Parents doing home renovations on pre-1970s houses covered in toxic lead paint could be unwittingly putting their children at risk, while doctors are relying on “obsolete” guidelines that allow dangerously high levels of lead in the blood.
Children living in suburbs with high concentrations of pre-1970s houses, such as Marrickville, Randwick and Ku-Ring-Gai council areas, are particularly at risk of lead poisoning, the researchers say.
In a letter published in the Medical Journal of Australia, they claim 100,000 children aged up to four could have lead levels in their blood putting them at risk of behavior problems and lowered IQ.
Co-author Mark Taylor, a professor of environmental science at Macquarie University, said houses in inner cities such as Sydney were “riddled with lead”.
He said scientists had discovered even low levels were linked to dangerous health outcomes as levels in the community decreased. Australia’s peak health body, the National Health and Medical Research Council, currently recommends Australians have blood levels below 10 micrograms per decilitre of blood.
But Professor Taylor said the US National Toxicology Program had released a review earlier this year finding lead levels half as high caused decreased academic achievement, IQ and cognitive measures as well as increased incidence of attention-related and problem behaviors.
While such changes could be small enough to not be immediately identifiable by doctors, spread across the population they could have a massive effect.
“A million kids losing a million IQ points – that’s a lot of IQ down the drain,” he said.
The review also found some evidence of decreased kidney function and delayed puberty in children under 12.

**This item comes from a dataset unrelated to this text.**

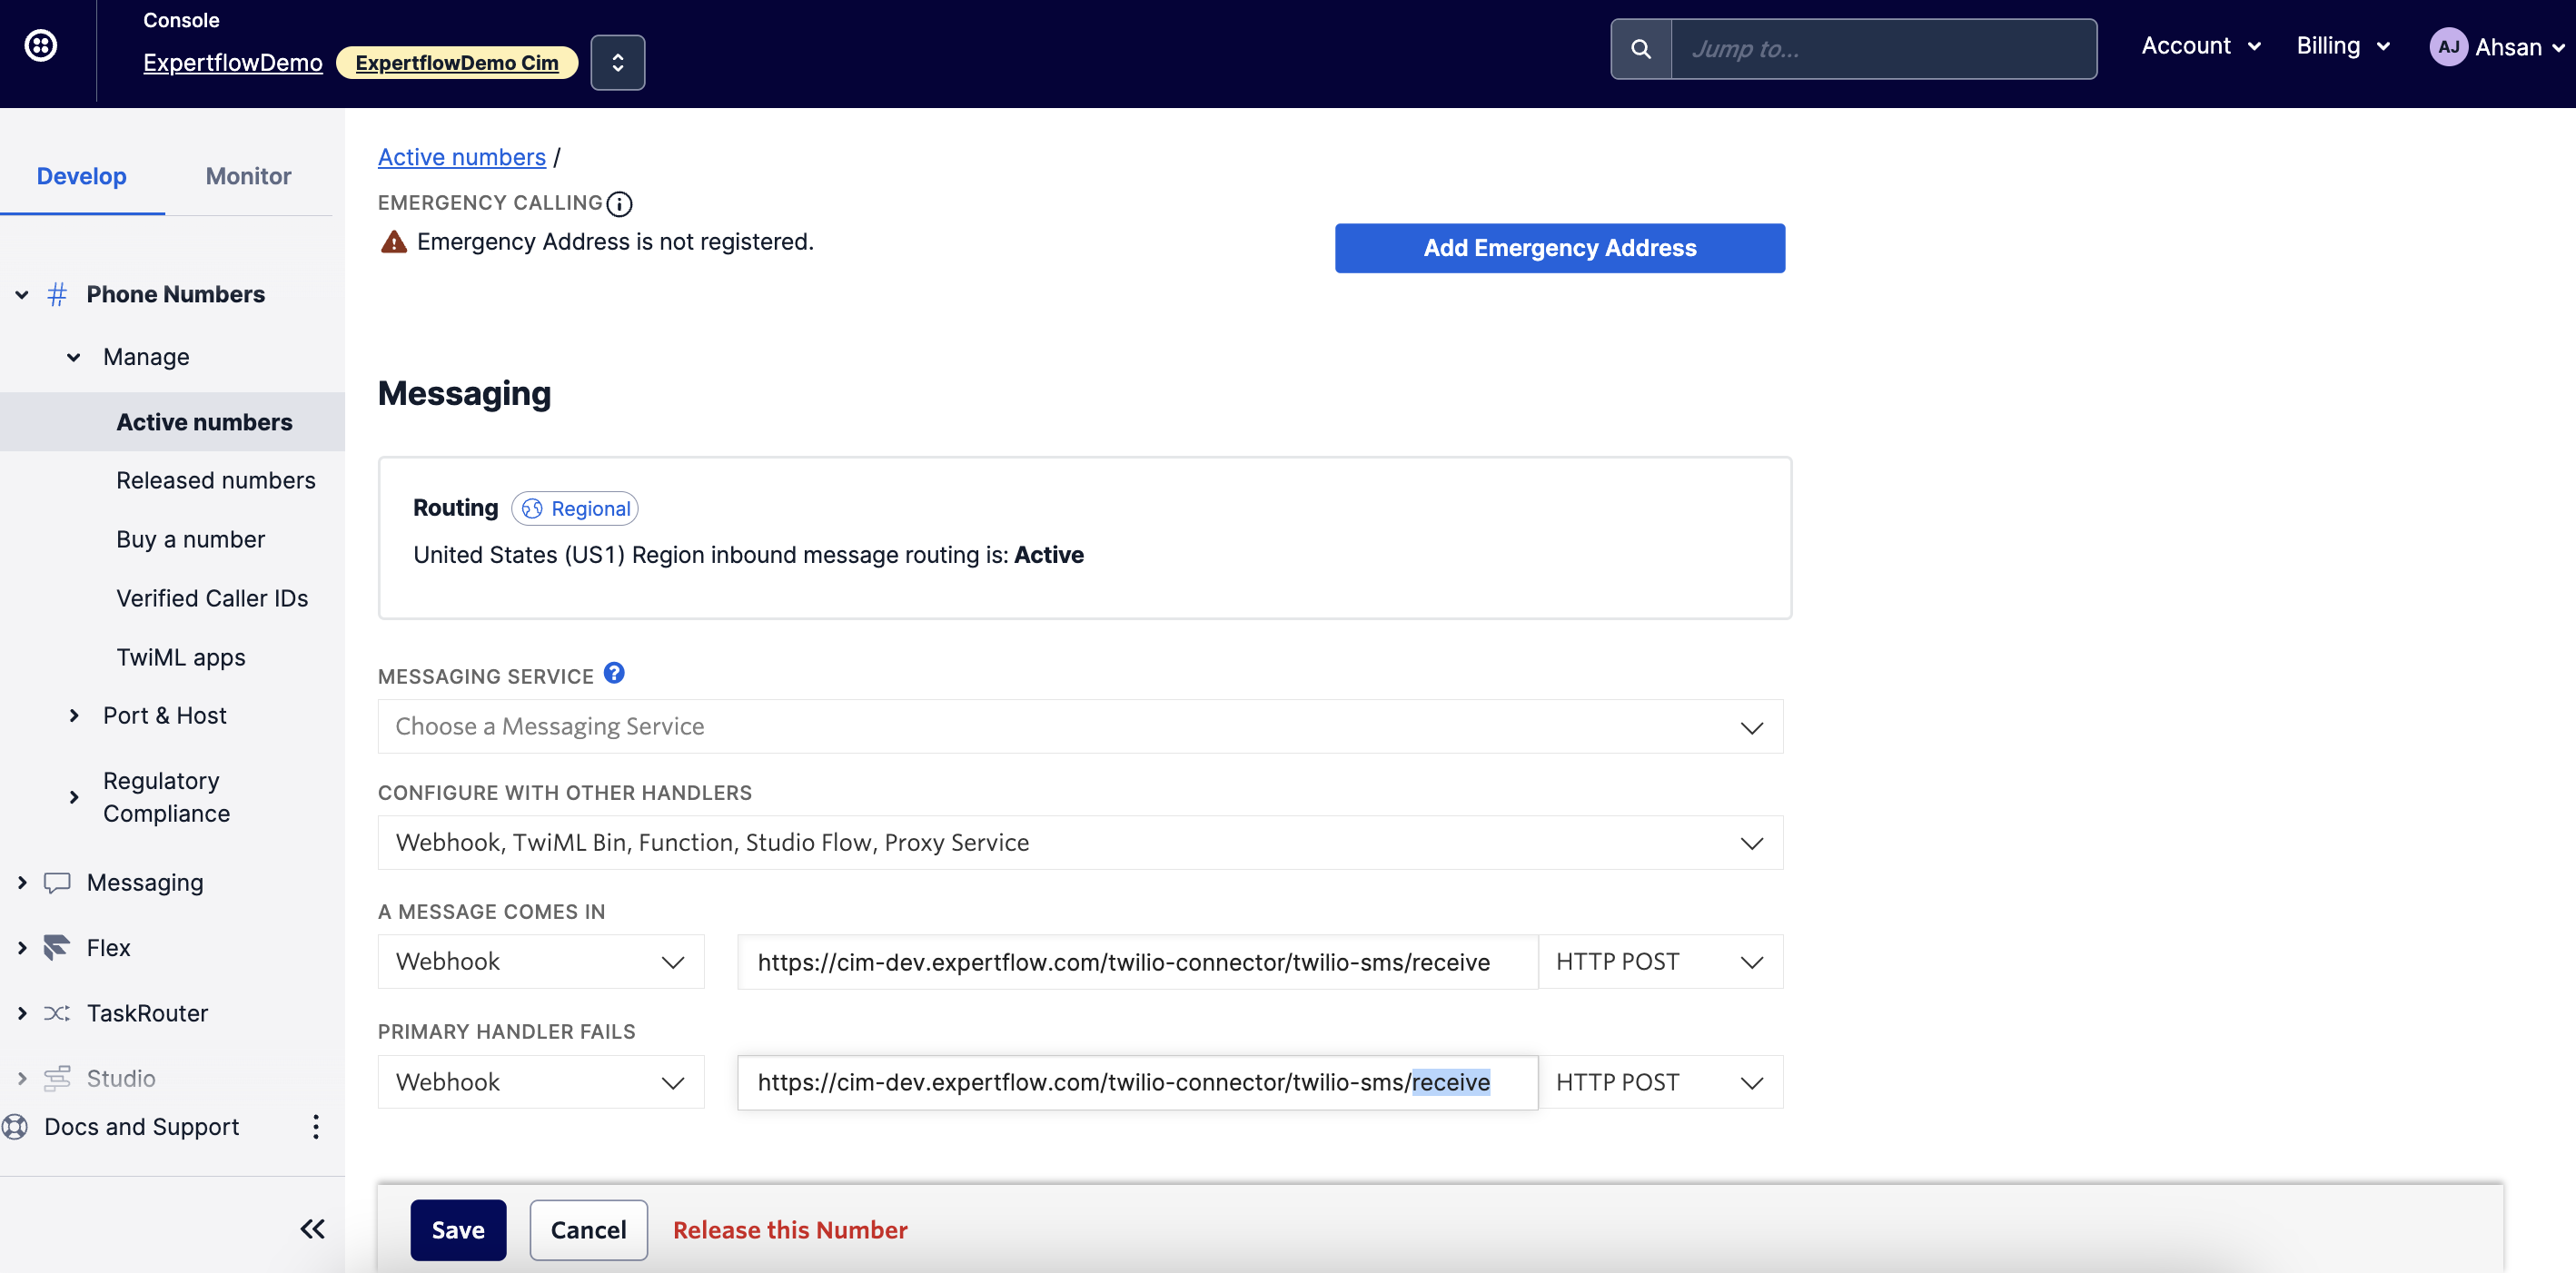Click the Twilio logo home icon
2576x1273 pixels.
[40, 46]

Professor Taylor’s co-author, Chris Winder, a professor of toxicology and occupational health at the Australian Catholic University, said the council was taking too long to review the evidence and set new standards for blood lead levels.
“The evidence is overwhelming and the NHMRC should roll up their sleeves and do something, rather than having this long ponderous process,” Professor Winder said.

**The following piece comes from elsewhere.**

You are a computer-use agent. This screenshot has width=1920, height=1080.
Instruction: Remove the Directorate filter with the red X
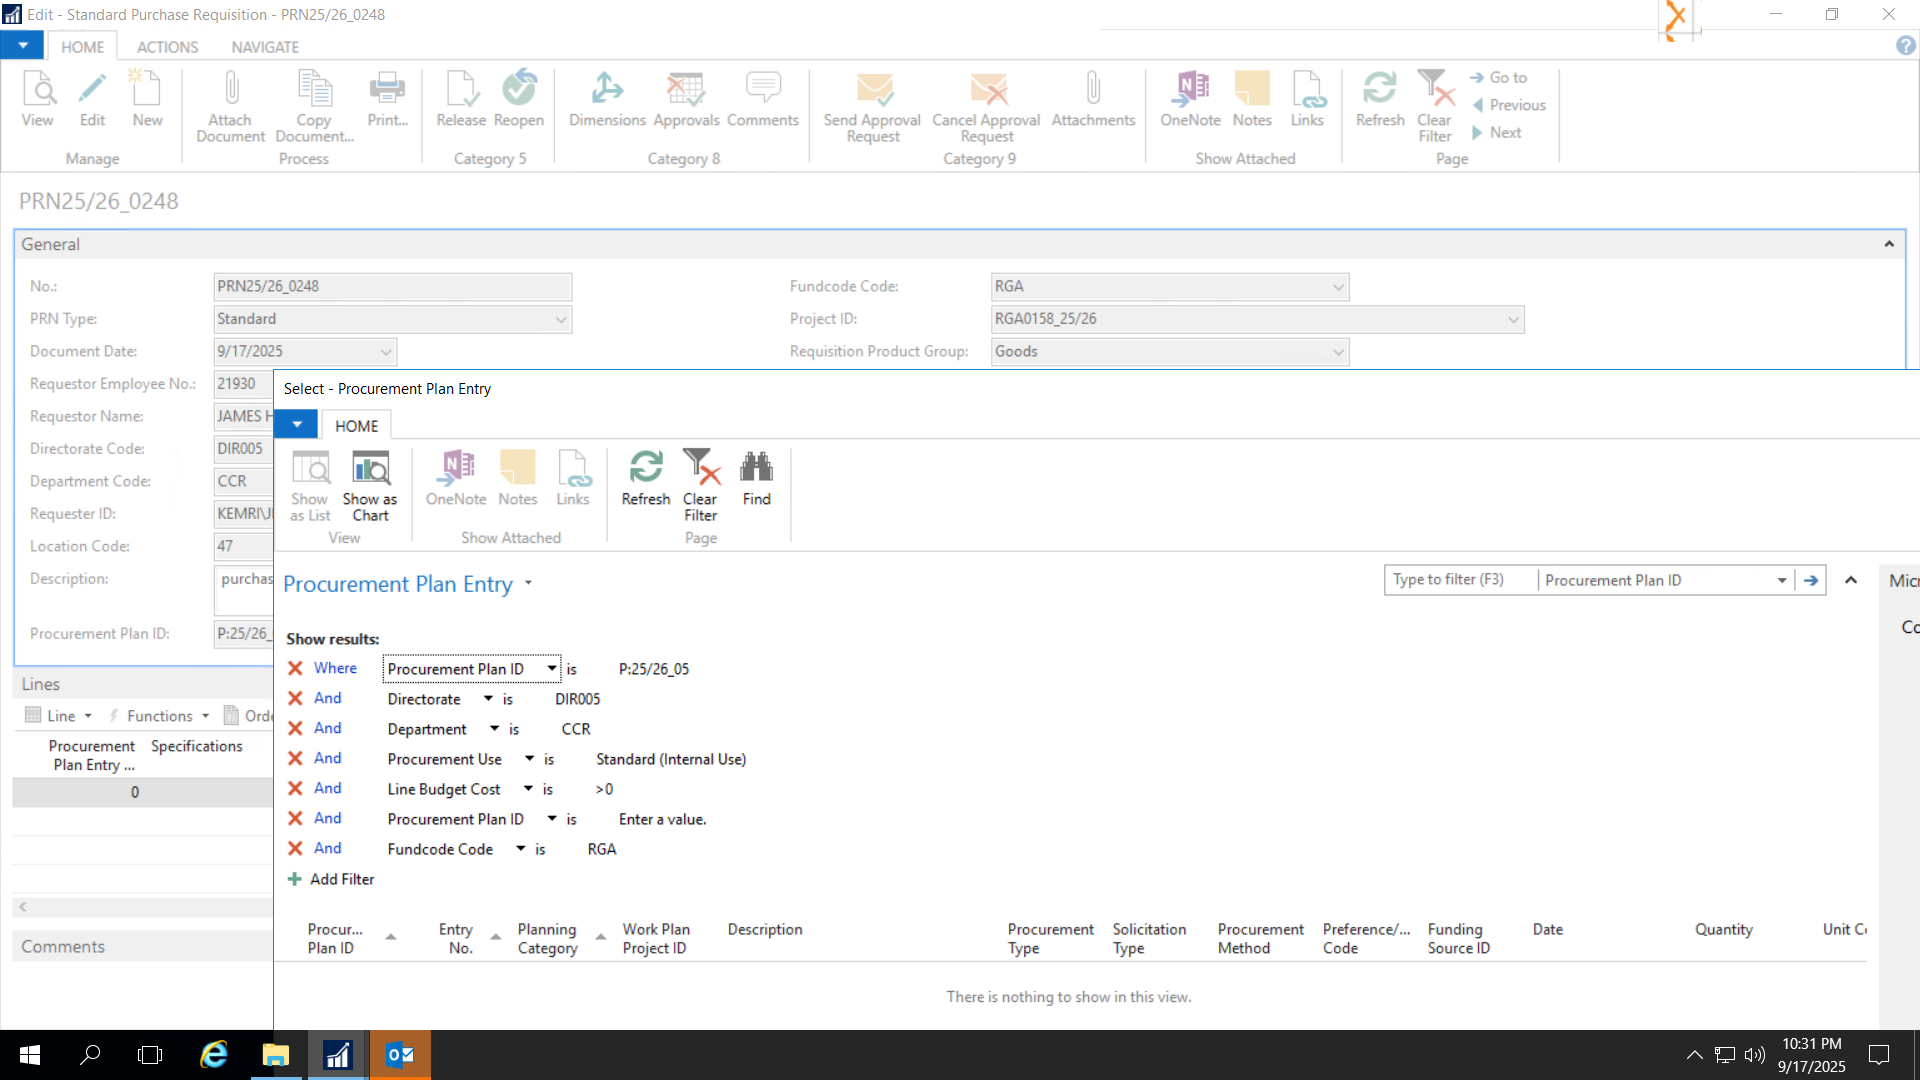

There are no reliable up-do-date studies of Australians’ lead levels. To estimate them, the group used US rates of blood lead levels above 5 micrograms per decilitre, and applied them to the Australian population.
Professor Winder said it was not possible to define exactly how and why children get exposed to lead, as it could occur in many ways including contaminated dust, soil or house paint.

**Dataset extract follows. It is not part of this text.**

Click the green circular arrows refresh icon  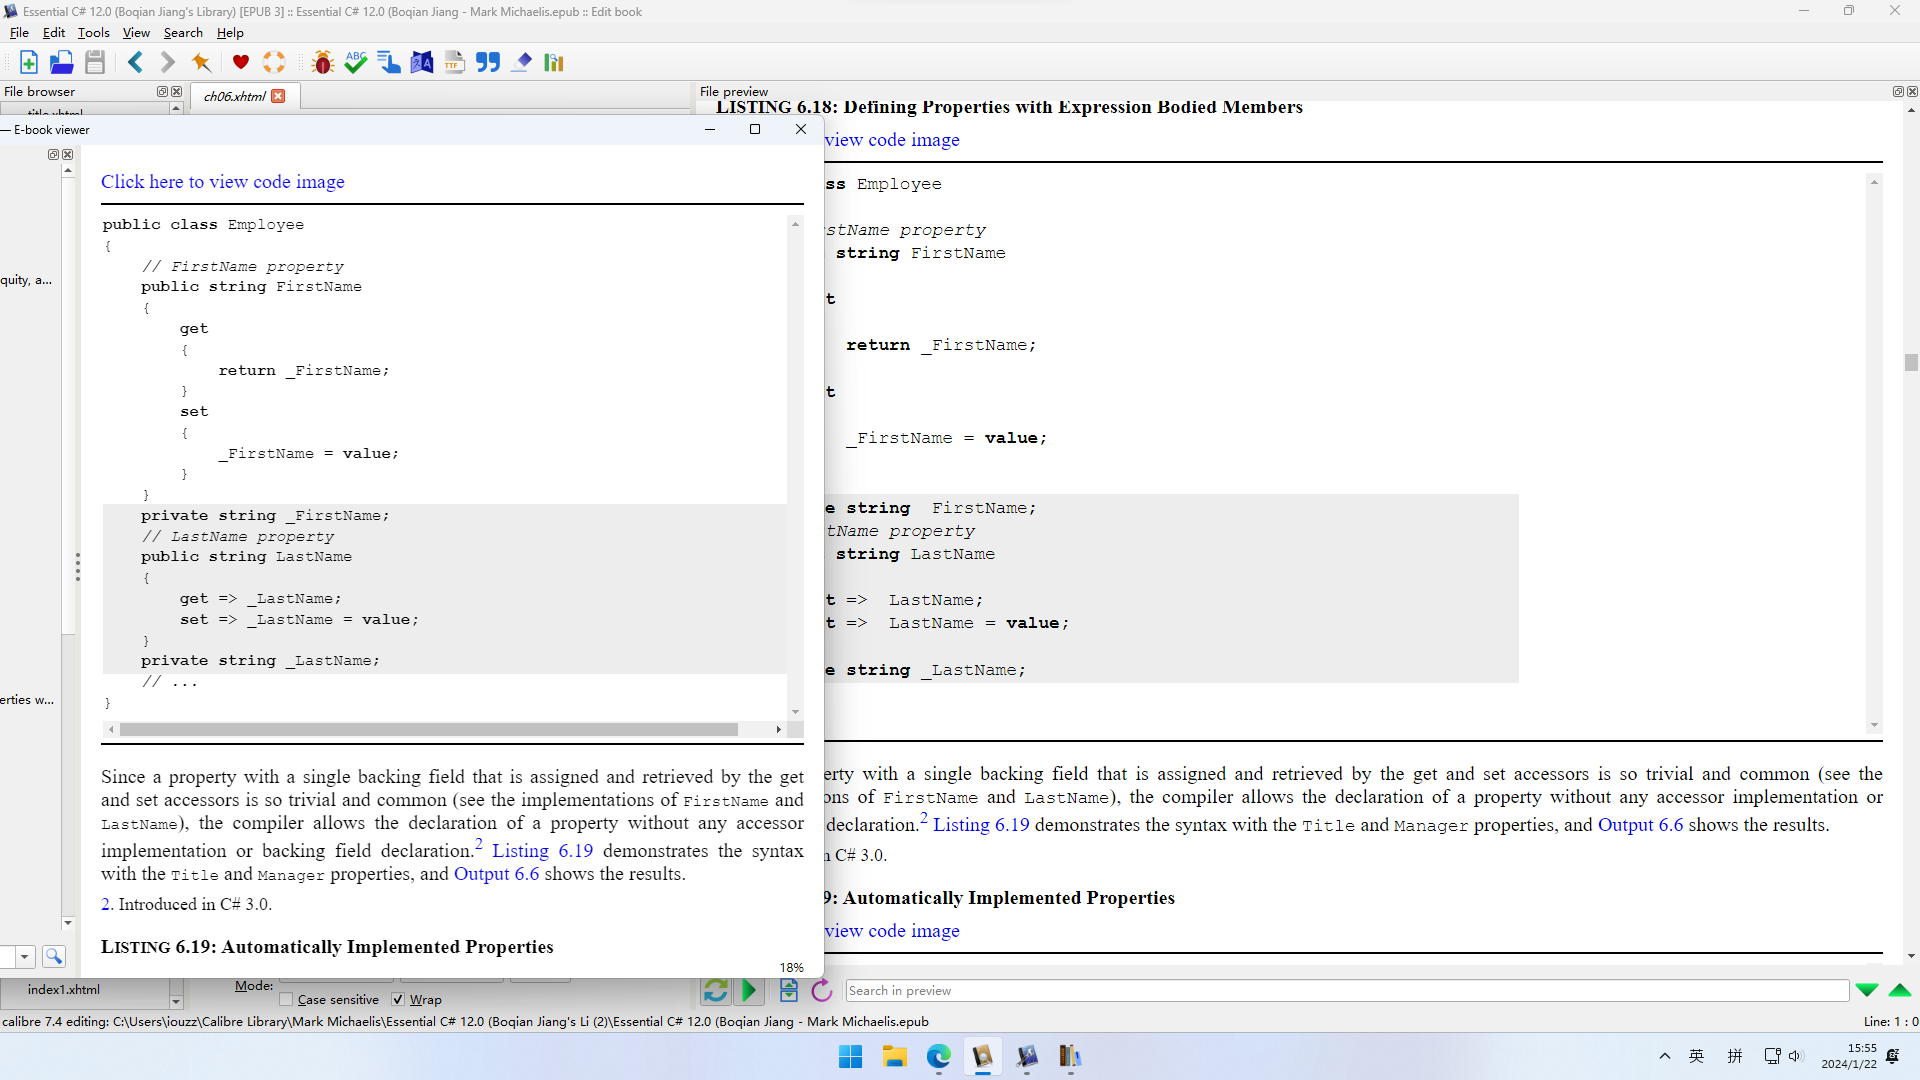click(715, 991)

Elizabeth O’Brien, the founder of the advocacy organisation The Lead Group, said it was only in 2010 that adding lead to paint was completely banned.
She said a national study of exposure levels was urgently needed. “We can only guess how many children and adults are suffering from high blood lead levels that are impacting on their health,” she said.
She said parents and doctors were often unaware of the problem and did not think to test for it.
A spokesman for the National Health and Medical Research Council said it was never intended that the goal of 10 micrograms be interpreted as a ”safe” level of exposure.
“Having said that, the statement and its supporting evidence is currently under review, [and] all children should have their exposure to lead minimized,” he said.